1/2 cup white rice flour

1/3 cup amaranth

2/3 cup tapioca

3/4 cup cane sugar

1 1/4 tsp baking soda

1/2 tsp guar gum

1/2 tsp agar agar

1/2 tsp nutmeg, freshly grated preferably

1/4 tsp cinnamon

1/2 tsp salt

3/4 cup coconut milk, canned, full fat + 1 tsp apple cider vinegar

1 tsp vanilla

1/4 cup + 2 tbsp coconut oil, melted

*Egg replacer*

1/4 cup warm water

2 tbsp tapioca

2 tbsp grapeseed oil, or other neutral flavoured oil

1 1/2 tsp baking powder


Mix together well, adding with the rest of the wet ingredients just before use.

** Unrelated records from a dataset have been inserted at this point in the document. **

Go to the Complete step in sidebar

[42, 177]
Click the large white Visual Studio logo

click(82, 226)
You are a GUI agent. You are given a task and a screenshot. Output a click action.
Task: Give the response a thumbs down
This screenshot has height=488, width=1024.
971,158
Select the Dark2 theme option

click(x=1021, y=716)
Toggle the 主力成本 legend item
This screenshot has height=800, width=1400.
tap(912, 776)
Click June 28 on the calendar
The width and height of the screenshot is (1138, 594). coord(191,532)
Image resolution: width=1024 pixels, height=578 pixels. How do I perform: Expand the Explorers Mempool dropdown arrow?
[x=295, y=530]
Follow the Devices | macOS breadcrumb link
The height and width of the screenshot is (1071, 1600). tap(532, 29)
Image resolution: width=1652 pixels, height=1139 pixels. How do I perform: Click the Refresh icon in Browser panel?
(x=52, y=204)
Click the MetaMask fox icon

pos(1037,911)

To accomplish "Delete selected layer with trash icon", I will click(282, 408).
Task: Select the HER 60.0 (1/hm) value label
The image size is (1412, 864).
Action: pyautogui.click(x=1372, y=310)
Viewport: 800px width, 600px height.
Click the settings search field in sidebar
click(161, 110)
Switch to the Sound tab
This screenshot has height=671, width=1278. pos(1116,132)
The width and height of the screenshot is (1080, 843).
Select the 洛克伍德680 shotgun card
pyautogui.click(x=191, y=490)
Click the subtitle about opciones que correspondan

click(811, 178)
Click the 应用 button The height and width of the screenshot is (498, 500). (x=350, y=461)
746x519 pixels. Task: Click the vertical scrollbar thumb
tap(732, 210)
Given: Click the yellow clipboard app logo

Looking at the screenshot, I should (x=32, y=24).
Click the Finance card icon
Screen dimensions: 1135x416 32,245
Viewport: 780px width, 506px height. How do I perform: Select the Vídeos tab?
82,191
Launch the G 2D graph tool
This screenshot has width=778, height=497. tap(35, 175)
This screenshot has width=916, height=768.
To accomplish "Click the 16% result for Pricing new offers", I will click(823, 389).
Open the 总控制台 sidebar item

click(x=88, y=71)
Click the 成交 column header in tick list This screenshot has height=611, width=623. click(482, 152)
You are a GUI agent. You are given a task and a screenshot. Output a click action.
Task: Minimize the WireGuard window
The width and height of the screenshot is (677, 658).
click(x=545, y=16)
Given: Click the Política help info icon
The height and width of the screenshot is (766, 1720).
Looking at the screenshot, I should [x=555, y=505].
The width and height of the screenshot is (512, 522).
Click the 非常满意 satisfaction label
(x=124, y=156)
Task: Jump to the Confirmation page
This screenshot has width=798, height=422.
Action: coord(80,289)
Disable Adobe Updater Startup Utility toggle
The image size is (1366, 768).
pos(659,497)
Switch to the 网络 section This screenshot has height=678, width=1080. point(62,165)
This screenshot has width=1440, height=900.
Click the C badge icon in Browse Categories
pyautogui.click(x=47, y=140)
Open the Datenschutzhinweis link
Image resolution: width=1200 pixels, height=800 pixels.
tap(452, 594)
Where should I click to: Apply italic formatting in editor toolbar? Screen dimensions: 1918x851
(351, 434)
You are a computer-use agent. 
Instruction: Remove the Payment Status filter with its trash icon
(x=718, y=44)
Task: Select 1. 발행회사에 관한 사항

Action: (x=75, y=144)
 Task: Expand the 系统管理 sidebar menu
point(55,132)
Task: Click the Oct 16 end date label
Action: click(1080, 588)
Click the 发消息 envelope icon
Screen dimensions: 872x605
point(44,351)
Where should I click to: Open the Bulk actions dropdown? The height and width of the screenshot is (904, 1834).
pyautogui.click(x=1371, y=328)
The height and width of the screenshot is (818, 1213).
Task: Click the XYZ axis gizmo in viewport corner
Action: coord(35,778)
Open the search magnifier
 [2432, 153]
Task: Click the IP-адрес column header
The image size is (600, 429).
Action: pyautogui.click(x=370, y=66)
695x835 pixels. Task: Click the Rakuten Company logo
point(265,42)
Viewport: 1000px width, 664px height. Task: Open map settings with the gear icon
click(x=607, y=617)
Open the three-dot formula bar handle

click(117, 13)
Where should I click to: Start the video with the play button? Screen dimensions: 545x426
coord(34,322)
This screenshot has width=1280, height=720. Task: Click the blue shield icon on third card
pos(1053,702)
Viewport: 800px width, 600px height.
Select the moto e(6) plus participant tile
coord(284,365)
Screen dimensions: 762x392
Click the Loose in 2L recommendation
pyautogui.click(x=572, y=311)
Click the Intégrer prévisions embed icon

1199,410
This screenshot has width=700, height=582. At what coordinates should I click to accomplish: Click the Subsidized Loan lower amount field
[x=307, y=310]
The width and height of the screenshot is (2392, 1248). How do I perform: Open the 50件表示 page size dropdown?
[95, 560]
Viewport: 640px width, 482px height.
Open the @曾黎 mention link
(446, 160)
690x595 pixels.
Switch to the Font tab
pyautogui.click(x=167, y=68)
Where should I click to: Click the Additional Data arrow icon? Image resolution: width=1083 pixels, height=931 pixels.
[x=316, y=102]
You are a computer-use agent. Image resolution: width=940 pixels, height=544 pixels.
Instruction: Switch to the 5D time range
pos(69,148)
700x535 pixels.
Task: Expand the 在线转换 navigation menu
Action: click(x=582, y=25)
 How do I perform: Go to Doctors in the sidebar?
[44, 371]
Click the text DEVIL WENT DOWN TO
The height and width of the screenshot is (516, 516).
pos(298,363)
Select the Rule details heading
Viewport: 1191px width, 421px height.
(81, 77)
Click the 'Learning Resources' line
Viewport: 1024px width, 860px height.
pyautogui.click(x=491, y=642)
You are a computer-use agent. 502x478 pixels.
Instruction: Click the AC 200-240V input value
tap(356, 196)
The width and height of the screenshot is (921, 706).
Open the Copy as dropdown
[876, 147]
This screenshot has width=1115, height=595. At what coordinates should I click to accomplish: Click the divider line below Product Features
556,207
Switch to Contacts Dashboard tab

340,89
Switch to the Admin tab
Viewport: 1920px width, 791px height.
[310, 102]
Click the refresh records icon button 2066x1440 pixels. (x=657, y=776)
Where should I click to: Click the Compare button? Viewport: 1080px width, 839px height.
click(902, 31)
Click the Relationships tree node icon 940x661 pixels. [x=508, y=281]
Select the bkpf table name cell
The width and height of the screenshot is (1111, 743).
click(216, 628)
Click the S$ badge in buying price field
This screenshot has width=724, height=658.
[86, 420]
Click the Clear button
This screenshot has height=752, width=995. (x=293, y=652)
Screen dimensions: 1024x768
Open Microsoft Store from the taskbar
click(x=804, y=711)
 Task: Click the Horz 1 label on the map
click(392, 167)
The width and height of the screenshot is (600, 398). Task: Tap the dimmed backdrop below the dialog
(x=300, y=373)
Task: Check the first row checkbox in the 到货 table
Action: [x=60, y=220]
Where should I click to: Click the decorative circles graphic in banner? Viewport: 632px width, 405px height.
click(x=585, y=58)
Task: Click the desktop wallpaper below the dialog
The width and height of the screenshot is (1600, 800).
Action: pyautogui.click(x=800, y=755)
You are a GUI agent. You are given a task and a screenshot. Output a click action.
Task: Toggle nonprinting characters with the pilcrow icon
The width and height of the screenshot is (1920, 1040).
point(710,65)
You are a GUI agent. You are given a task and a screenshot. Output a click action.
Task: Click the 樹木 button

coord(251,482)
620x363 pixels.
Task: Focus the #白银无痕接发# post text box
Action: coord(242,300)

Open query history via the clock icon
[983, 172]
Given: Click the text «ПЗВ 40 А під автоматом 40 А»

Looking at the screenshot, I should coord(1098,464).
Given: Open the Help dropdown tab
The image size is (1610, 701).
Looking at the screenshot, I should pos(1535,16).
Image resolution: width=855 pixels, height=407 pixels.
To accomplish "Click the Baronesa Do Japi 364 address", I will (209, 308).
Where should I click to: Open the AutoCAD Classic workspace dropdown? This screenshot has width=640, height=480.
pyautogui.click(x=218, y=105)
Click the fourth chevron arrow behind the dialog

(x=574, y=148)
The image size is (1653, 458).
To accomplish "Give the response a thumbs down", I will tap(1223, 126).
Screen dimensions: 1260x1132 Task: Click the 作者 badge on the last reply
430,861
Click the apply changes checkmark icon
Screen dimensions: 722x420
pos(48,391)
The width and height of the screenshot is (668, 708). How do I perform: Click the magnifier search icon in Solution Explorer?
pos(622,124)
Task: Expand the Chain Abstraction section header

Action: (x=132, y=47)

Whisk together coconut milk and apple cider vinegar. Set aside and allow to “sour” for a few minutes while preparing dry ingredients. Whisk together dry ingredients. Lightly beat wet, including egg replacer, then add to dry and whisk until smooth. Fill a lightly greased doughnut pan 3/4 full. Bake at 350 10-12 minutes, until springy to the touch.

Once cool enough to handle, remove from pan, and allow to cool until firm.

Dip into warmed jam of choice (we recommend their Raspberry Chia Jam) – Yum!